An inscription at the temple premises reads that the temple of Ramappa was built on behalf of the king, Kakati Ganapathi Deva by his chief commander Rechrla Rudraih at a place called Ranakude in Atukuru province.

The inscription conveys that there were three temples Kateswara, Kameswara and Rudreswara all dedicated to their chief deity Shiva. Today, except for the main edifice of Rudreswara which is more or less intact, the other two shrines are in a totally ruined state.


The Kakatiya kings reigned over Andhra Pradesh for about 200 years between the 10th and 12th centuries AD. They were great builders and patrons of art.The Ramappa temple is a superb example of their love for art, architecture, music and dance.
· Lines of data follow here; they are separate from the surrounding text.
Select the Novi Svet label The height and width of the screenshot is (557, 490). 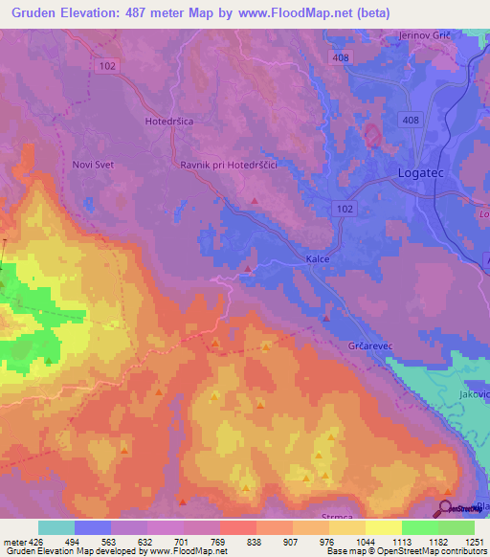93,165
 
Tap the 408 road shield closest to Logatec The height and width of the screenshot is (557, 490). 411,120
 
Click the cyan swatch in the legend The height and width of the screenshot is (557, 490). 56,527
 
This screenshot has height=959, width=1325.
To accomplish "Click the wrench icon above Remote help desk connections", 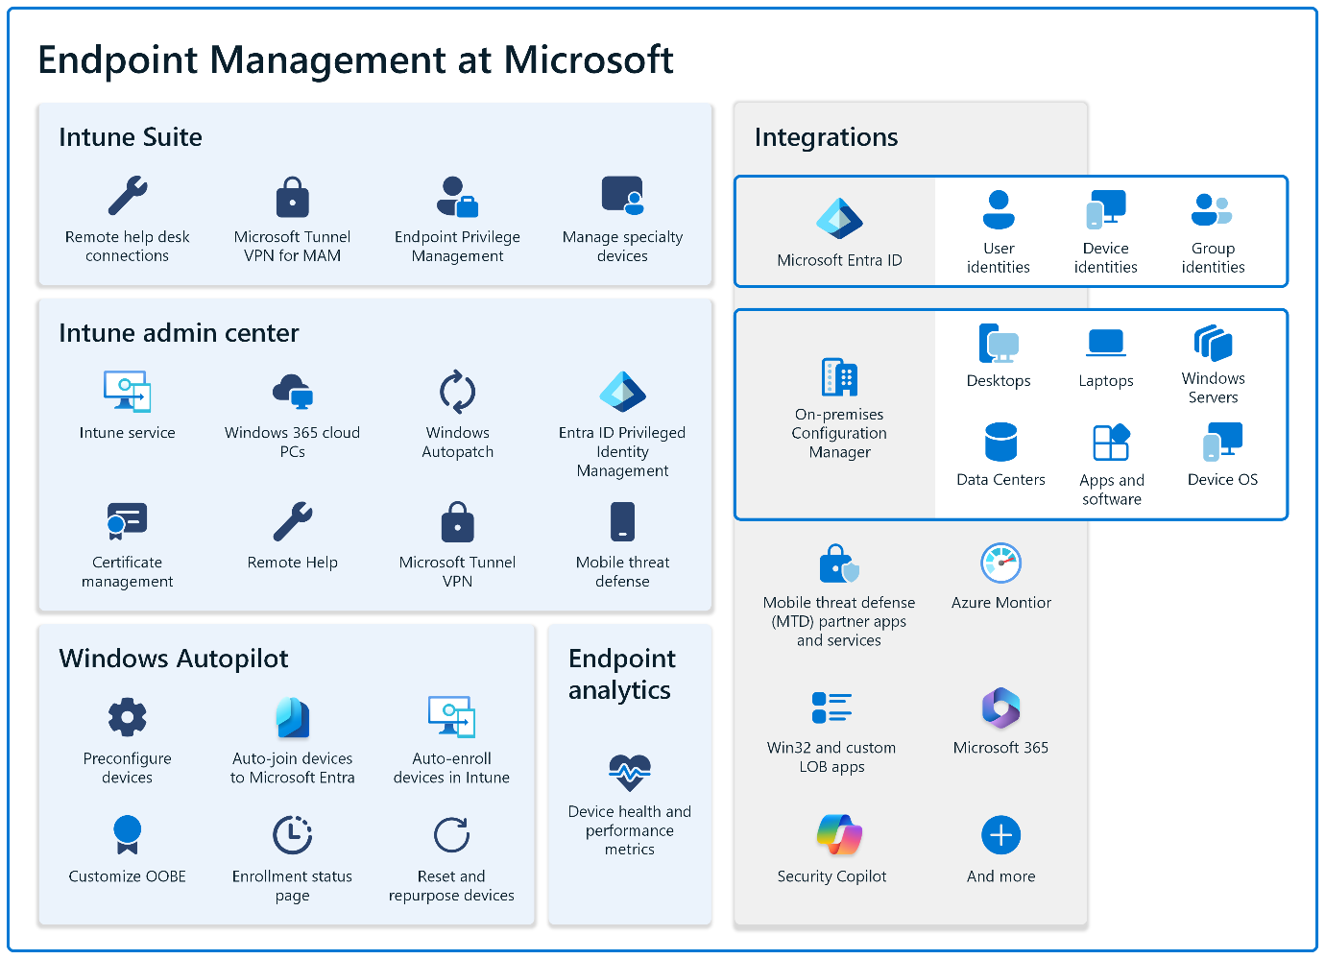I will [x=128, y=196].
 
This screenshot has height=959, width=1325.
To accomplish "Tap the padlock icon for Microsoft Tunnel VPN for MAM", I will [x=292, y=197].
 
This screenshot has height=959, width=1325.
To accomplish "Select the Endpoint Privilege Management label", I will [x=457, y=246].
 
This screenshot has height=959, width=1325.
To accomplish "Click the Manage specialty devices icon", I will [x=622, y=196].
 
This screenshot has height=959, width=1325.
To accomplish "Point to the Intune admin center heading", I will [x=179, y=333].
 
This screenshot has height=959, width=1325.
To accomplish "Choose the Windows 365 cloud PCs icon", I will [x=292, y=392].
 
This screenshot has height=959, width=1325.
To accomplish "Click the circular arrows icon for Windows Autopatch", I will [x=457, y=392].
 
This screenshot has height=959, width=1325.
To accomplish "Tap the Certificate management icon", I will [x=127, y=521].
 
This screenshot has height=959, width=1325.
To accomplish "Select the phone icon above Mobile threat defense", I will [x=622, y=522].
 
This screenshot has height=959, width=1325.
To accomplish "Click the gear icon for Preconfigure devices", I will [x=127, y=717].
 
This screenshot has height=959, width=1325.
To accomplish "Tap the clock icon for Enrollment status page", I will [x=292, y=835].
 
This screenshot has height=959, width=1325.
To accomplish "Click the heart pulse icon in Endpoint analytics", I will [x=630, y=772].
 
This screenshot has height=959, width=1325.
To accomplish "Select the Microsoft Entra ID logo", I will [x=839, y=219].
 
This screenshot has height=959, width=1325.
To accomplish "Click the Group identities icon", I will [x=1212, y=208].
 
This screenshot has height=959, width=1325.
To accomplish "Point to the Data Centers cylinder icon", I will [x=1000, y=443].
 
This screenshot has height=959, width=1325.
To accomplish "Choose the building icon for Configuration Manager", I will [x=839, y=377].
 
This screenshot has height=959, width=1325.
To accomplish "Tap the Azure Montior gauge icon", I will [x=1000, y=563].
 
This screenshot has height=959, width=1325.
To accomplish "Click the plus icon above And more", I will [x=1000, y=835].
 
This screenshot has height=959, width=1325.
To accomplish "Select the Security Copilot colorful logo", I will [x=839, y=835].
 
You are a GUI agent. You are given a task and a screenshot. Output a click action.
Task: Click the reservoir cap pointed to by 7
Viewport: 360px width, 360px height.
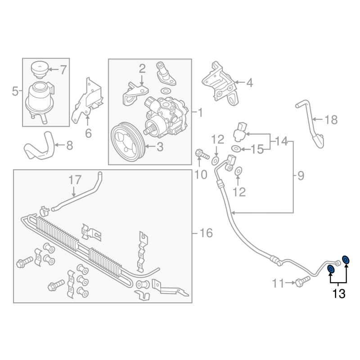pyautogui.click(x=40, y=68)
The Kakatiya kings took Vira Saivam which means militant faith in Shiva and built many richly carved temples of Shiva at Warangal, Hanumakonda, Pillalamarri, Palampeta, Nagupad and Kolanupaka. During their rule of three- and-a-half centuries, the times of Prola Ganapathy and Rudrama are the most prolific in terms of cultural contribution. The medieval art and architecture is represented by temples remarkable for richness and finish of appearance.

Kakati Ganapati Deva was a great patron of art and learning and Ramappa temple was his best contribution to the world of South Indian temple architecture.

There was a major earthquake during the 17th century which shook the Ramappa temple and the other nearby temples.